Exercise instructions | Which of the lines in the listing that follows hold "Facebook"? Pull each one out.

The data |
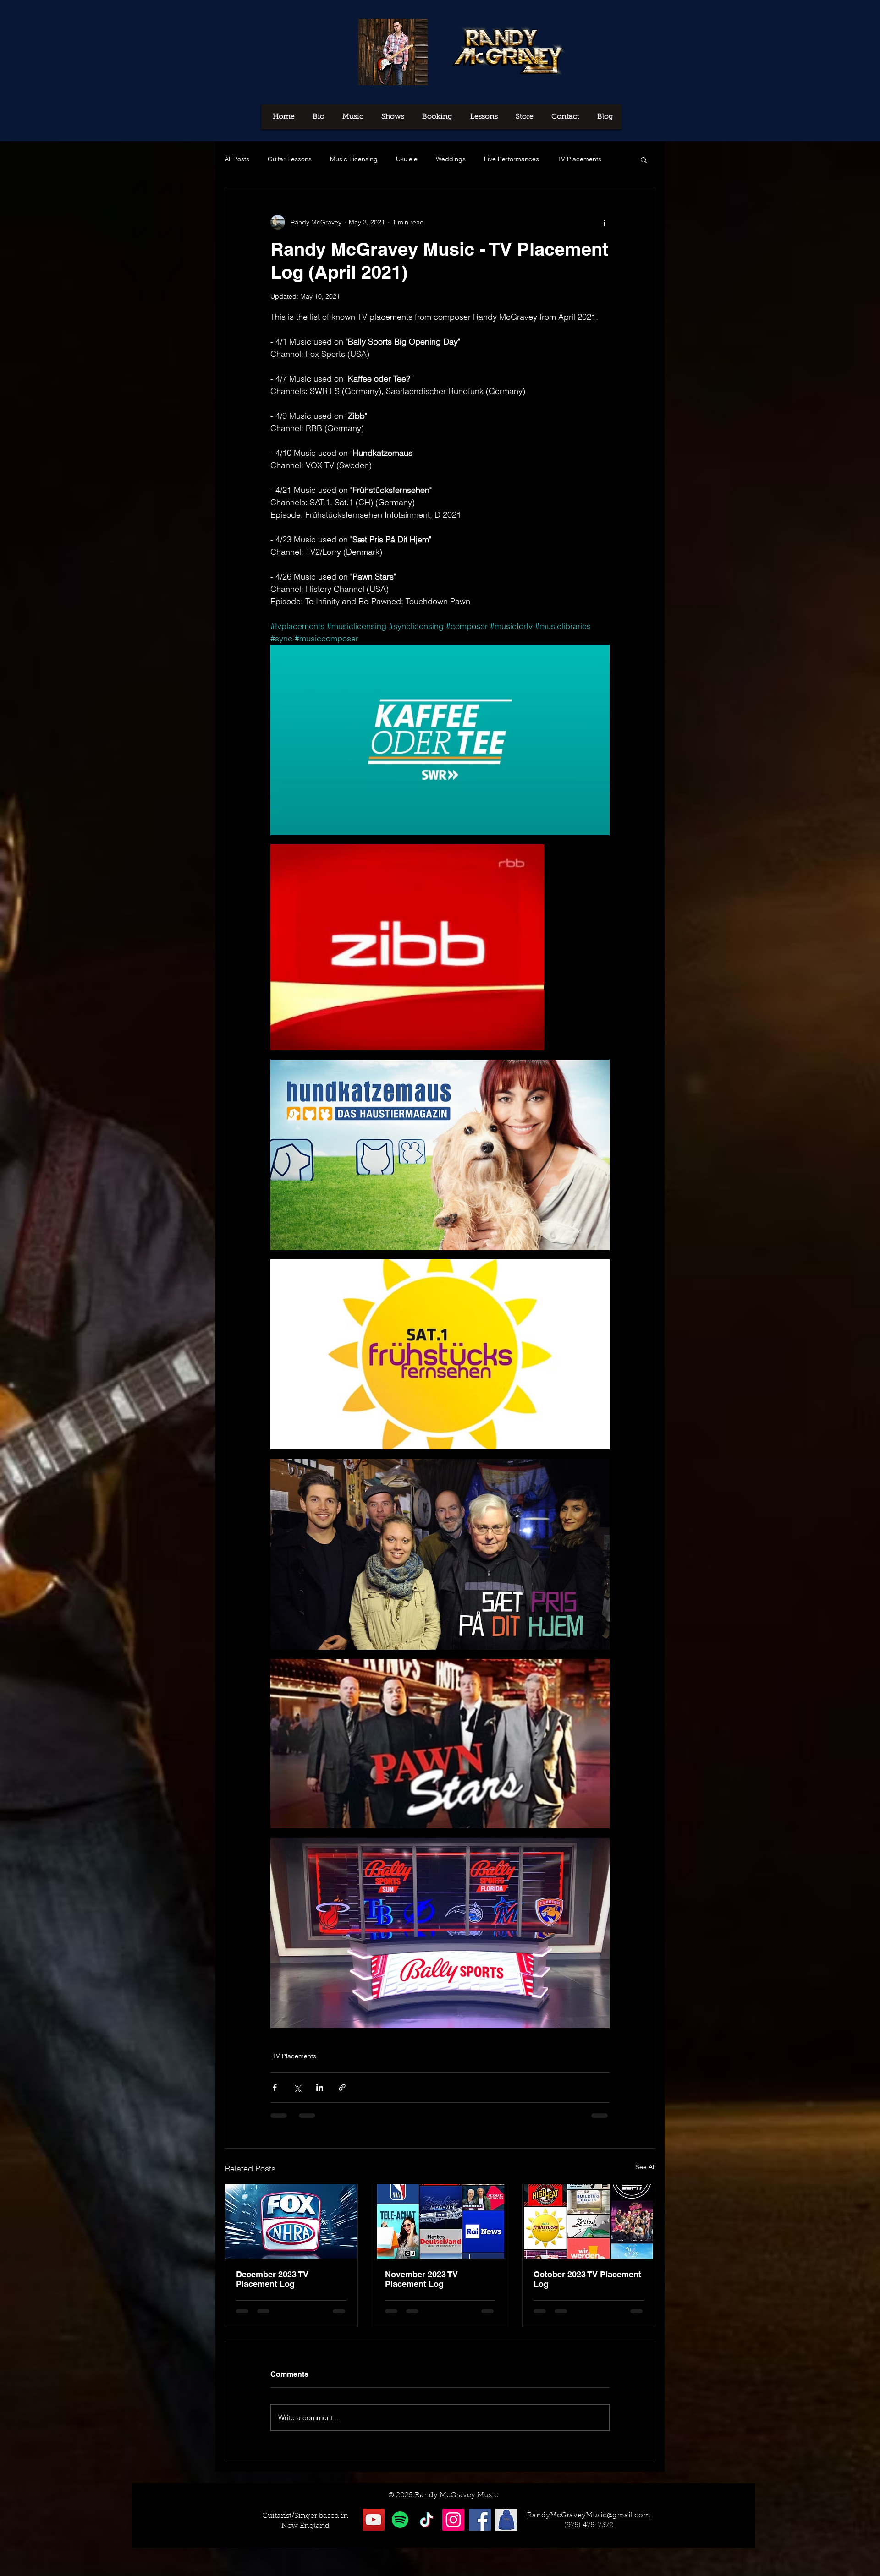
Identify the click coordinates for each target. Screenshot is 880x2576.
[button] (643, 159)
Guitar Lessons (290, 159)
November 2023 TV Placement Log (421, 2279)
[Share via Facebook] (274, 2087)
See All (645, 2167)
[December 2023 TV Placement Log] (291, 2221)
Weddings (451, 159)
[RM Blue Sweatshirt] (506, 2520)
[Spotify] (400, 2520)
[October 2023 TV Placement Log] (588, 2221)
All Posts (237, 159)
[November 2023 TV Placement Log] (440, 2221)
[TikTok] (427, 2520)
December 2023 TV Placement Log (272, 2279)
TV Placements (579, 159)
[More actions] (604, 222)
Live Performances (511, 159)
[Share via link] (342, 2087)
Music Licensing (354, 159)
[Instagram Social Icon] (453, 2520)
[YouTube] (374, 2520)
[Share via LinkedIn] (319, 2087)
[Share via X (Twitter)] (297, 2087)
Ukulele (407, 159)
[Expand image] (440, 740)
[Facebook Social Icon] (480, 2520)
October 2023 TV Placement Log (587, 2279)
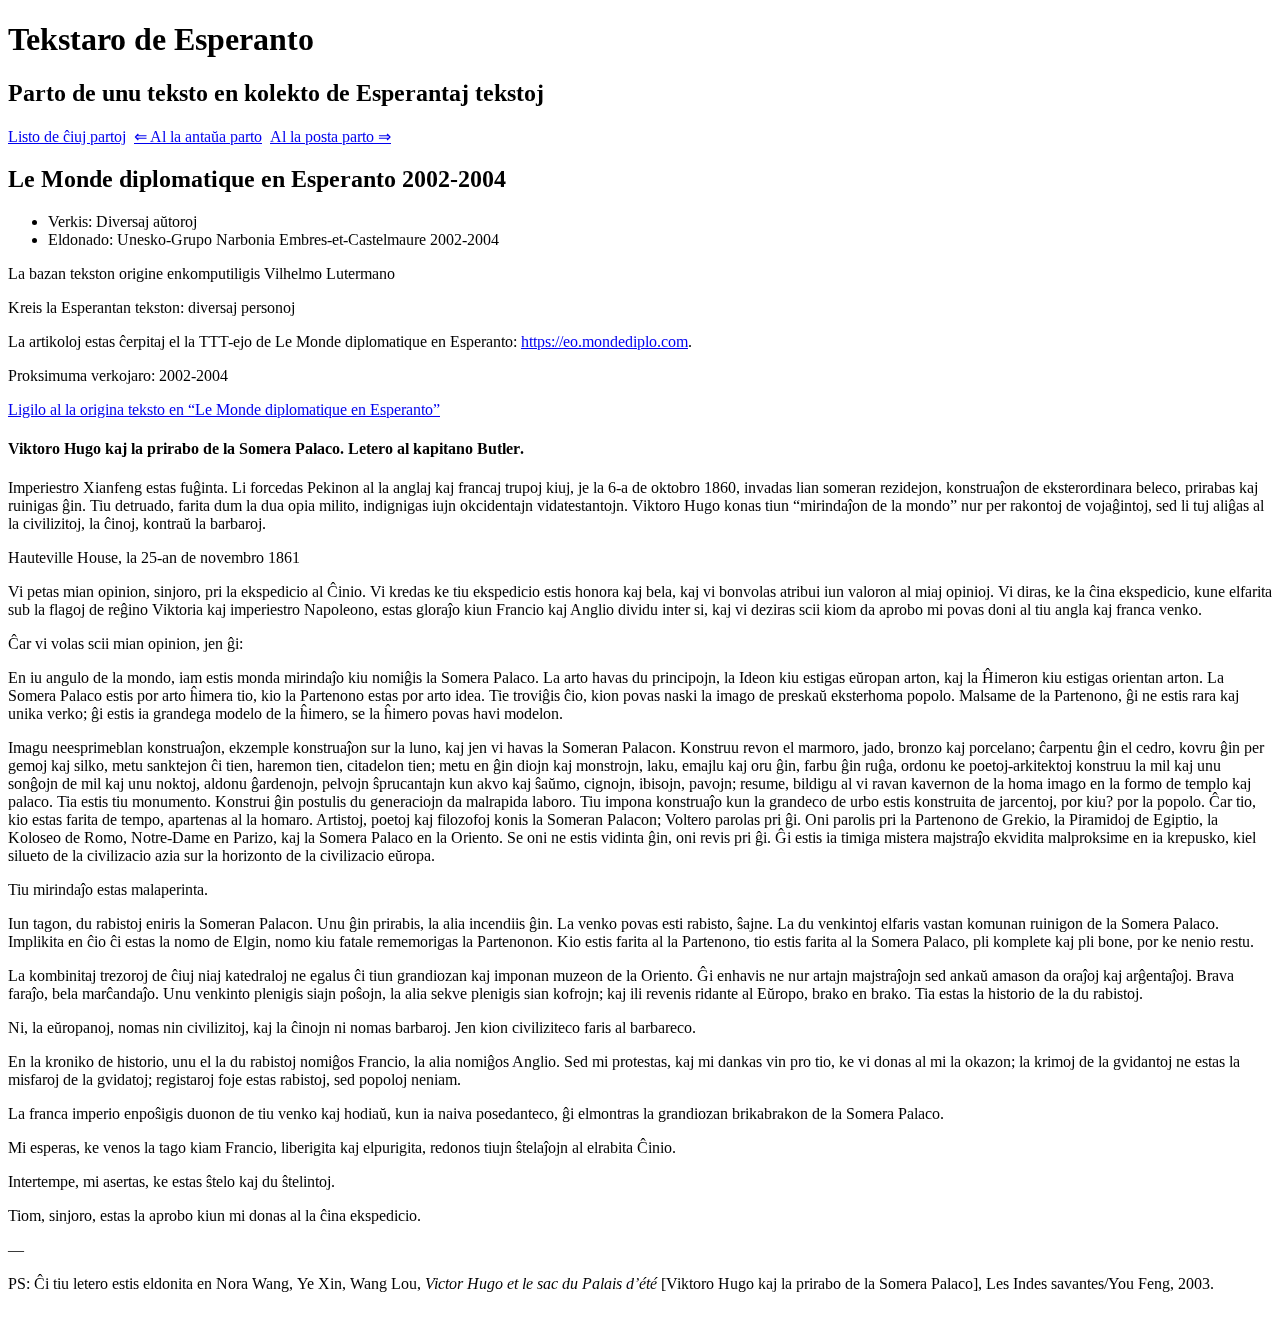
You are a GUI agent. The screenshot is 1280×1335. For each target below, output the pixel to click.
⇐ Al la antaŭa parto (198, 136)
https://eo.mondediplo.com (604, 341)
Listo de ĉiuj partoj (67, 136)
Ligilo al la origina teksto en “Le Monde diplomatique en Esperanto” (224, 409)
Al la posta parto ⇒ (330, 136)
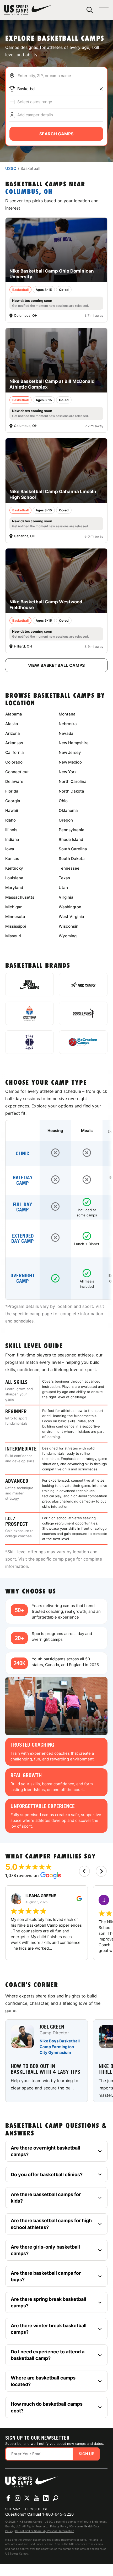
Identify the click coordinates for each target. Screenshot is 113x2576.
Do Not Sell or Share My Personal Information (44, 2531)
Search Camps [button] (56, 133)
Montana (67, 714)
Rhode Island (71, 839)
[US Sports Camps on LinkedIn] (46, 2498)
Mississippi (15, 926)
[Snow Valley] (29, 1013)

Output of the exercise |
[Share via Facebook] (274, 2087)
[Facebook Social Icon] (480, 2520)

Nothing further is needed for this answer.